Saturday, 02-04-2022 | 16:13 pm

MDN
Partai Solidaritas Indonesia (PSI) sampaikan empat usulan terkait RUU TPKS

 

Jakarta, Inako

Partai Solidaritas Indonesia (PSI) menyampaikan empat usulan untuk ditambahkan dalam draft Rancangan Undang-Undang Tindak Pidana Kekerasan Seksual (RUU TPKS) yang sedang dibahas di DPR.

Usulan itu disampaikan setelah PSI mendalami dengan saksama draft tersebut. Tujuannya agar RUU TPKS benar-benar berpihak pada korban.

Adapun empat usulan yang disampaikan PSI tersebut ialah, pertama terkait jenis tindak pidana kekerasan seksual.

PSI mengusulkan agar RUU TPKS mengatur tindak pidana: (i) perkosaan; (ii) eksploitasi seksual; (iii) pemaksaan perkawinan, termasuk pemaksaan perkawinan terhadap korban dengan alasan menutup aib yang makin memperburuk kondisi psikis korban; (iv) pemaksaan aborsi; dan (v) kekerasan seksual berbasis gender secara online, seperti revenge porn.

Kedua, pemenuhan hak korban atas kebenaran, keadilan, penanganan, perlindungan, dan pemulihan.

 

PSI mengusulkan agar pemerintah menetapkan standar minimum layanan pemulihan korban dan menaggung semua layanan Kesehatan yang diterima korban selama proses pemulihan. Selain itu PSI mengusulkan agar semua pemerintah kabupaten memiliki rumah aman bagi korban.

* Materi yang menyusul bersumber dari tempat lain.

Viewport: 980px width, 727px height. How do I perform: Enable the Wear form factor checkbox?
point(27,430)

PSI juga meminta agar pemerintah mengecualikan korban kekerasan seksual dari pasal-pasal yang berpotensi mempidanakan korban seperti dugaan tindak pidana kesusilaan maupun pornografi. Penghapusan jejak digital dan hak korban untuk dilupakan harus diperhatikan pula.

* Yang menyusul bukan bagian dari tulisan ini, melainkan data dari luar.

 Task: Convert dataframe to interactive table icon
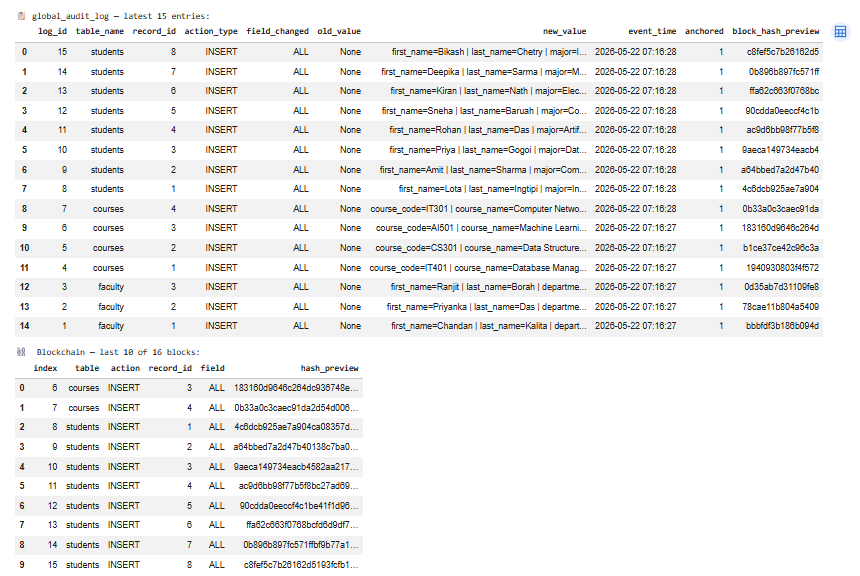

Ketiga, terkait sanksi pidana.  PSI mengusulkan, pidana denda atas pelecehan seksual berbasis elektronik dalam Pasal 5 ayat (1) RUU TPKS agar diperberat menjadi maksimal Rp 750 juta.

 

PSI juga menyarankan pidana tambahan dalam Pasal 11 ayat (1) RUU TPKS. Yaitu, ditambahkan dengan kastrasi/kebiri kimia dan pemasangan alat pendeteksi elektronik seperti yang sudah diatur dalam Undang-Undang Perlindungan Anak.

Keempat, terkait akses hukum. Agar adil dan memastikan perlindungan terhadap korban serta membuka akses terhadap hukum seluas-luasnya, maka pengecualian terhadap kewajiban penyidik, penuntut umum, dan hakim memiliki pengetahuan, keterampilan, dan keahlian tentang penanganan korban yang berperspektif korban dan hak asasi manusia maupun telah mengikuti pelatihan terkait penanganan perkara Tindak Pidana Kekerasan Seksual dalam Pasal 16 RUU TPKS—harusnya berlaku juga pengecualiannya bagi pendamping hukum yaitu advokat dan paralegal, yang diwajibkan dalam Pasal 20 ayat (3) huruf (f) dan ayat (4) RUU TPKS.